2. The semiconductor electrostatic discharge protection device according to claim 1, characterized in that: Two welding pieces (2) are provided, and the welding pieces (2) are evenly and symmetrically distributed on both sides of the main body (1) of the protective device.

3. The semiconductor electrostatic discharge protection device according to claim 1, characterized in that: The outer walls of the cover plate (3) and the main body (1) of the protective device are both made of polycarbonate material, and their inner walls are both made of aluminum alloy material.

4. The semiconductor electrostatic discharge protection device according to claim 1, characterized in that: The protective ring (4) is disposed outside the fifth doped region (5), and the protective ring (4) is made of aluminum alloy material.

5. The semiconductor electrostatic discharge protection device according to claim 1, characterized in that: Two doped well regions (7) of the conductivity type are provided and are symmetrically distributed at the bottom of the first diode (9) and the second diode (10).

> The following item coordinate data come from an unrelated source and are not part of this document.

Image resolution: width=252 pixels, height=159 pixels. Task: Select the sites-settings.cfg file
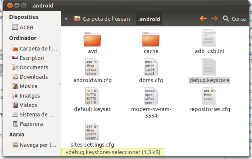[x=92, y=132]
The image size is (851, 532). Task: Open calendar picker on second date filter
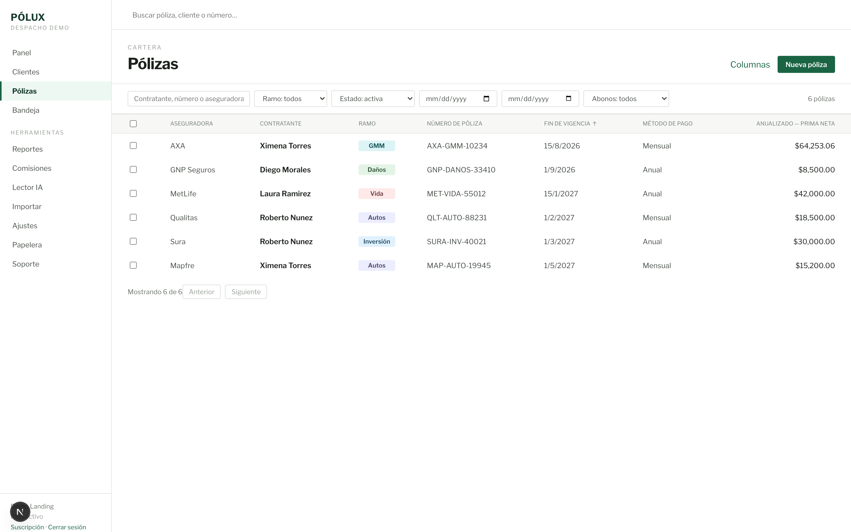pos(568,99)
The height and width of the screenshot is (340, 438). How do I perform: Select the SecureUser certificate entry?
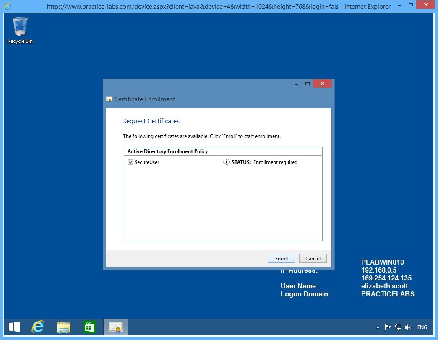[148, 162]

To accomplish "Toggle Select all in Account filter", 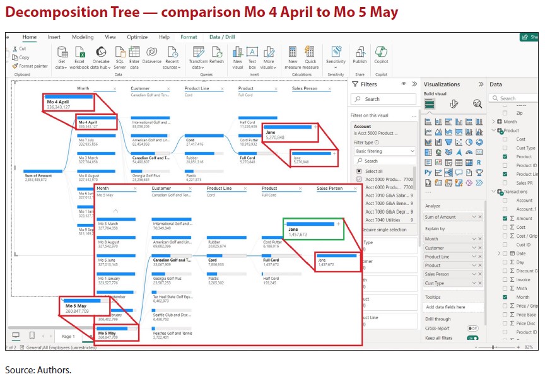I will point(359,171).
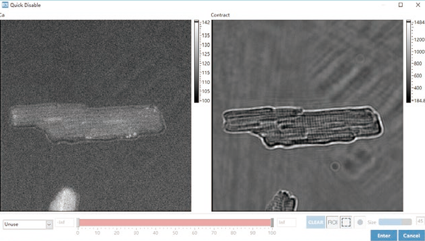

6. The semiconductor electrostatic discharge protection device according to claim 1, characterized in that: The first diode (9) includes a first doped region (901) and a second doped region (902). The first doped region (901) is disposed inside the first diode (9), and the second doped region (902) is disposed on one side of the first doped region (901). Multiple first doped regions (901) and second doped regions (902) are disposed, and they are distributed alternately inside the first diode (9).

7. The semiconductor electrostatic discharge protection device according to claim 1, characterized in that: The second diode (10) includes a third doped region (1001) and a fourth doped region (1002). The third doped region (1001) is disposed inside the second diode (10), and the fourth doped region (1002) is disposed on one side of the third doped region (1001). The third doped region (1001) and the fourth doped region (1002) are distributed alternately inside the second diode (10). The upper surfaces of the third doped region (1001), the fourth doped region (1002), the first doped region (901), and the second doped region (902) are all passivated and have an anti-reflective coating.